# WHAT THE TASK ASKS:
The required output is the exact run of lines below that opens at the line with "Click the words Feature rich in the tagline" and closes at the line with "You are a computer-use agent. The".
* * * * *
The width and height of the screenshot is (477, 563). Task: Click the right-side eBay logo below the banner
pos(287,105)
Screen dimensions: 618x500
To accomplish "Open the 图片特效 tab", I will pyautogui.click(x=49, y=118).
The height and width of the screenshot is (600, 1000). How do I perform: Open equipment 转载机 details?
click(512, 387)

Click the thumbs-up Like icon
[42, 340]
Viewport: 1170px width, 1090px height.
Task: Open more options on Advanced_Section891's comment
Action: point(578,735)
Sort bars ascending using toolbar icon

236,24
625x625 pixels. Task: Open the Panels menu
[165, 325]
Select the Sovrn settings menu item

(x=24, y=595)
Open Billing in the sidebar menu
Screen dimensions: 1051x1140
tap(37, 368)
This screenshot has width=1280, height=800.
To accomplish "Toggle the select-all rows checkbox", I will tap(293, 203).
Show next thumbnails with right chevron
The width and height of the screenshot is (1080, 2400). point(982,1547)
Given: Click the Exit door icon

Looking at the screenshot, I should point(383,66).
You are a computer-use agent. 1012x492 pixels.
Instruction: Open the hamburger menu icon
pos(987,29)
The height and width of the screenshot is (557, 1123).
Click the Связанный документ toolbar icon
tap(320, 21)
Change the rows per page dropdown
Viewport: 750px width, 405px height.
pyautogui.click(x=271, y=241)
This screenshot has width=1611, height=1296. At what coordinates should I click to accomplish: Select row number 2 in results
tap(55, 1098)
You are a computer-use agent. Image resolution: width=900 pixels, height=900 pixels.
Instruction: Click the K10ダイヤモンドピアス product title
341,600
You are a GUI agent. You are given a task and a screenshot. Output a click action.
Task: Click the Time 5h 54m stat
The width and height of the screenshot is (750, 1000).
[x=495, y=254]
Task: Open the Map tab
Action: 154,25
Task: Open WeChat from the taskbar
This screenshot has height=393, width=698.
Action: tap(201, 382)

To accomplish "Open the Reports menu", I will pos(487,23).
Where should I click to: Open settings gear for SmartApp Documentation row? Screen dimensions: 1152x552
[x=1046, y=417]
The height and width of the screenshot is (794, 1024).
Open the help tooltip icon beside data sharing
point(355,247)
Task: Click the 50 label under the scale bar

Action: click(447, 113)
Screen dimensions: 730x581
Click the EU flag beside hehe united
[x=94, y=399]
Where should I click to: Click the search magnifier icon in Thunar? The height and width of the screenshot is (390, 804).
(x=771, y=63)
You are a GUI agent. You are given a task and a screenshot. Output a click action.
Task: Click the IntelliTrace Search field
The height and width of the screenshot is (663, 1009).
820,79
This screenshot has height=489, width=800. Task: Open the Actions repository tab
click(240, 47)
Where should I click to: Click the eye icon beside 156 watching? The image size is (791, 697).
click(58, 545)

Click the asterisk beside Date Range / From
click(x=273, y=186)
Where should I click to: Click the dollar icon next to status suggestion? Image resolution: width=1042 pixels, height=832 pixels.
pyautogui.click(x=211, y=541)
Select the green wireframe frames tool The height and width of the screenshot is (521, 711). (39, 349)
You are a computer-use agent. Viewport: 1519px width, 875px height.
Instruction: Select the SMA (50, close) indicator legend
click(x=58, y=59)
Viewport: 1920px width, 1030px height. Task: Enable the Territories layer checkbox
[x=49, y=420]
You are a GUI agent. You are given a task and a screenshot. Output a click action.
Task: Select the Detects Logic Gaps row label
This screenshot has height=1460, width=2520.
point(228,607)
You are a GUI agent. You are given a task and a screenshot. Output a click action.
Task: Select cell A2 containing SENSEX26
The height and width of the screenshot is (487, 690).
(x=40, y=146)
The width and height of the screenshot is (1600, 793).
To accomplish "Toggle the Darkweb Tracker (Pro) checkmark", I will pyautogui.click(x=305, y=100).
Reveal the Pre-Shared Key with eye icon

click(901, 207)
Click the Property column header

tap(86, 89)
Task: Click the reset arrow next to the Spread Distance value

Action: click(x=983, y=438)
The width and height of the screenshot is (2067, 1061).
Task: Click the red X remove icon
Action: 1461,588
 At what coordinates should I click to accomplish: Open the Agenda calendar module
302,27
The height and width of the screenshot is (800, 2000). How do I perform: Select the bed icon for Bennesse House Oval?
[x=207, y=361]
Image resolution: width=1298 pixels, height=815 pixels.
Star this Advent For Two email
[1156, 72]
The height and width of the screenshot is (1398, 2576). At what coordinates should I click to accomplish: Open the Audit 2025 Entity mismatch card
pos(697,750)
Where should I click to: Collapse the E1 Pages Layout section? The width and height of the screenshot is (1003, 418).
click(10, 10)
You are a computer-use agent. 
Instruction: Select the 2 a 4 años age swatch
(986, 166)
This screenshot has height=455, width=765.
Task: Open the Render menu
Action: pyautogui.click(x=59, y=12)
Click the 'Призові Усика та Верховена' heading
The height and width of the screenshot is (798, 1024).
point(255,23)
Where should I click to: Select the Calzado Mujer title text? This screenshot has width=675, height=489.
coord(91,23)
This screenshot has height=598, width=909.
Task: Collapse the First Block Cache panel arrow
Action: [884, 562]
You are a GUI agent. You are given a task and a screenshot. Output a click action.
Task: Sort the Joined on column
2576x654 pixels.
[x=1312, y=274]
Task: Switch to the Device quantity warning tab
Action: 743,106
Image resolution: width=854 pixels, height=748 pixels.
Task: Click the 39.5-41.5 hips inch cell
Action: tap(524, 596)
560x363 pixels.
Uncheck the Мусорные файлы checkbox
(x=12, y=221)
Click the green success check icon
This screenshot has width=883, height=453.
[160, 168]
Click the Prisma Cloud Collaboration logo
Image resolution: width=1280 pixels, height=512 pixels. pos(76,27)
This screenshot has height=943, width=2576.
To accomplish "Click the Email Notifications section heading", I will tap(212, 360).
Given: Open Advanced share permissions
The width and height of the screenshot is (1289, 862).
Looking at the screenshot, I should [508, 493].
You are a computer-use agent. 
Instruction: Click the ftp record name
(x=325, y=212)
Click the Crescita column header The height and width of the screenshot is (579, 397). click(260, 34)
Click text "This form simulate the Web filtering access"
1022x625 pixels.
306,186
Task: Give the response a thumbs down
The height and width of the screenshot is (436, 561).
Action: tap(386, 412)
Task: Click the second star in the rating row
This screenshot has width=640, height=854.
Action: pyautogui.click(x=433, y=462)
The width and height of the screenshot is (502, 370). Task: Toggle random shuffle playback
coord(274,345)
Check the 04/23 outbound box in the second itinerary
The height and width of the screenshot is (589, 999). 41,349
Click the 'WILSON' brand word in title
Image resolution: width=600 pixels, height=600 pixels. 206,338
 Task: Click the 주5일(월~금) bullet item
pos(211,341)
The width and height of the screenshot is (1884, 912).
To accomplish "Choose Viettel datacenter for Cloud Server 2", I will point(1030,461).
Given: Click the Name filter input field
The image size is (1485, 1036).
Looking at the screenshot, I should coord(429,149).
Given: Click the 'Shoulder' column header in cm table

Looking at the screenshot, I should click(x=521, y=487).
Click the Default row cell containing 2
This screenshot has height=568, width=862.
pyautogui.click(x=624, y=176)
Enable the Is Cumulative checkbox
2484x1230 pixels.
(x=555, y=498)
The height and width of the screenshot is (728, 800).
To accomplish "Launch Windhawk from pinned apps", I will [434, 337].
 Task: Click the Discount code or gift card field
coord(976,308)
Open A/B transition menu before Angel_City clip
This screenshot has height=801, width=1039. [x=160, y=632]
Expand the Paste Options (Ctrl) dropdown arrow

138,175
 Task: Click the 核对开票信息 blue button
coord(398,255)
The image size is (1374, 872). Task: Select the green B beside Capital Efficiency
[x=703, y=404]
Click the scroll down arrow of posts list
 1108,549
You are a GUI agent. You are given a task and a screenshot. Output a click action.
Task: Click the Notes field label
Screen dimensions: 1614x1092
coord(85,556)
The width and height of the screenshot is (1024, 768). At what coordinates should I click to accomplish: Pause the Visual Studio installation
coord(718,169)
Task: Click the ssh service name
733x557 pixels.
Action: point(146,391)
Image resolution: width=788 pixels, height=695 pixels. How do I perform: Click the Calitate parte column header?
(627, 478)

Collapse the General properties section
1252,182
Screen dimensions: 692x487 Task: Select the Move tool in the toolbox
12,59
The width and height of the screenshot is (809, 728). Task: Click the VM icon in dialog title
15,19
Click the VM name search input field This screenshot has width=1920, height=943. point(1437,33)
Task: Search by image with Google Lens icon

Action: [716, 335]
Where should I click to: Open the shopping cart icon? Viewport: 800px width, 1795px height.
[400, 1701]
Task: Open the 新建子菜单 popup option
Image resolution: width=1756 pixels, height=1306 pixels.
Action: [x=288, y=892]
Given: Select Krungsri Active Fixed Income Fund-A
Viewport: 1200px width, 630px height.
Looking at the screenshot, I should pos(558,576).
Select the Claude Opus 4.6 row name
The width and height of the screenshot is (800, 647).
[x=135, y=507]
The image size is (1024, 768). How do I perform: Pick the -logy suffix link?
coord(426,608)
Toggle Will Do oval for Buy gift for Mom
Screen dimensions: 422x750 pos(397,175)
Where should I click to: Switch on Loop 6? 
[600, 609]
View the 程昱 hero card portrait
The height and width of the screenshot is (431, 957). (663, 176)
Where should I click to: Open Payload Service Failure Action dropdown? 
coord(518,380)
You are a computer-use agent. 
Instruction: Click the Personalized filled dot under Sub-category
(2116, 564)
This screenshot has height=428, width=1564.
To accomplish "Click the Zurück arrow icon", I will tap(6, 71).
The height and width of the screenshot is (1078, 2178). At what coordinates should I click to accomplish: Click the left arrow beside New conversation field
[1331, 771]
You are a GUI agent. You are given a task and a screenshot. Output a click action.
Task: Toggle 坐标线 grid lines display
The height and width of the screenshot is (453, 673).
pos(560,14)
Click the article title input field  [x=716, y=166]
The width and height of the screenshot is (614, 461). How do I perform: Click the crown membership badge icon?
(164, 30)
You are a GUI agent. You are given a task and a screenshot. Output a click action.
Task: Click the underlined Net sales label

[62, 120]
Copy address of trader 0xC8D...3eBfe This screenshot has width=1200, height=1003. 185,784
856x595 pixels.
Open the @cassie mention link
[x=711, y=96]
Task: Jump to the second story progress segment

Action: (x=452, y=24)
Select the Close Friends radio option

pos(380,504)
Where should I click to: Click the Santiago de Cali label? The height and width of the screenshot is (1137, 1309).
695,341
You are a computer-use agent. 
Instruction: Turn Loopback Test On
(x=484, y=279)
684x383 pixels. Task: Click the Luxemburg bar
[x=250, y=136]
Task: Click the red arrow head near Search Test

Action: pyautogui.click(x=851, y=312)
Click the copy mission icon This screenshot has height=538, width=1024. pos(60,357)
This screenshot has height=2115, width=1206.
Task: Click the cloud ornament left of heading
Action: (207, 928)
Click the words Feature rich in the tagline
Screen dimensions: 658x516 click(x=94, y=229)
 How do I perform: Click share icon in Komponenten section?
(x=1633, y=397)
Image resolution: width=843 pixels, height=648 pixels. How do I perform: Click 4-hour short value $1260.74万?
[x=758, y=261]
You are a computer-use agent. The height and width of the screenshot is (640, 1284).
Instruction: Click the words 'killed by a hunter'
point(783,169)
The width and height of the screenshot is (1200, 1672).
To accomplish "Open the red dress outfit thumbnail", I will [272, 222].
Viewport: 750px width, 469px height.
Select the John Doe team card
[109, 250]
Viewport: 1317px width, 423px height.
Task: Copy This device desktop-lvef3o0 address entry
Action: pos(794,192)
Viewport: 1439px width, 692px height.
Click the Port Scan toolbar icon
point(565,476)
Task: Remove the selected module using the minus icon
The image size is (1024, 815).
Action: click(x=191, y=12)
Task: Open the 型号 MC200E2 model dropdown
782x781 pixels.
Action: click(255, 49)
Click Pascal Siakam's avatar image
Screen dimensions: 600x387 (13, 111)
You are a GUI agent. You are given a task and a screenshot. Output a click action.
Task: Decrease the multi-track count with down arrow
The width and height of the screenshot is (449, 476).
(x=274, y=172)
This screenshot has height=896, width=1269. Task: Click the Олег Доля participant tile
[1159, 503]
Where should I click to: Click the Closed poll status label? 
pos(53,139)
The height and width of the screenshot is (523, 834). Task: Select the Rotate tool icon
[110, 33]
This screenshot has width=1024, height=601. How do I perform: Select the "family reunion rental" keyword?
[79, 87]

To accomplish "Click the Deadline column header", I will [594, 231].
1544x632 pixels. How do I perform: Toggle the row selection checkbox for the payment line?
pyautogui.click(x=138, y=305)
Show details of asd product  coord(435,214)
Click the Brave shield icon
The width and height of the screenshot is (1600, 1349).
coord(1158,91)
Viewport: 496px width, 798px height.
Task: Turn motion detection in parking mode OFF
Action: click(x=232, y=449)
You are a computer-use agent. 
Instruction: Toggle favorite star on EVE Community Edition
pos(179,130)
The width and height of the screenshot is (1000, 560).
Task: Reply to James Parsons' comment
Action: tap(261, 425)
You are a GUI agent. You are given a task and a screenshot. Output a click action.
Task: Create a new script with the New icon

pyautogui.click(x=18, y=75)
* * * * *
# ANSWER TO THIS EXERCISE:
Click the words Feature rich in the tagline
Screen dimensions: 658x516 click(x=94, y=229)
 How do I perform: Click share icon in Komponenten section?
(x=1633, y=397)
Image resolution: width=843 pixels, height=648 pixels. How do I perform: Click 4-hour short value $1260.74万?
[x=758, y=261]
You are a computer-use agent. The height and width of the screenshot is (640, 1284).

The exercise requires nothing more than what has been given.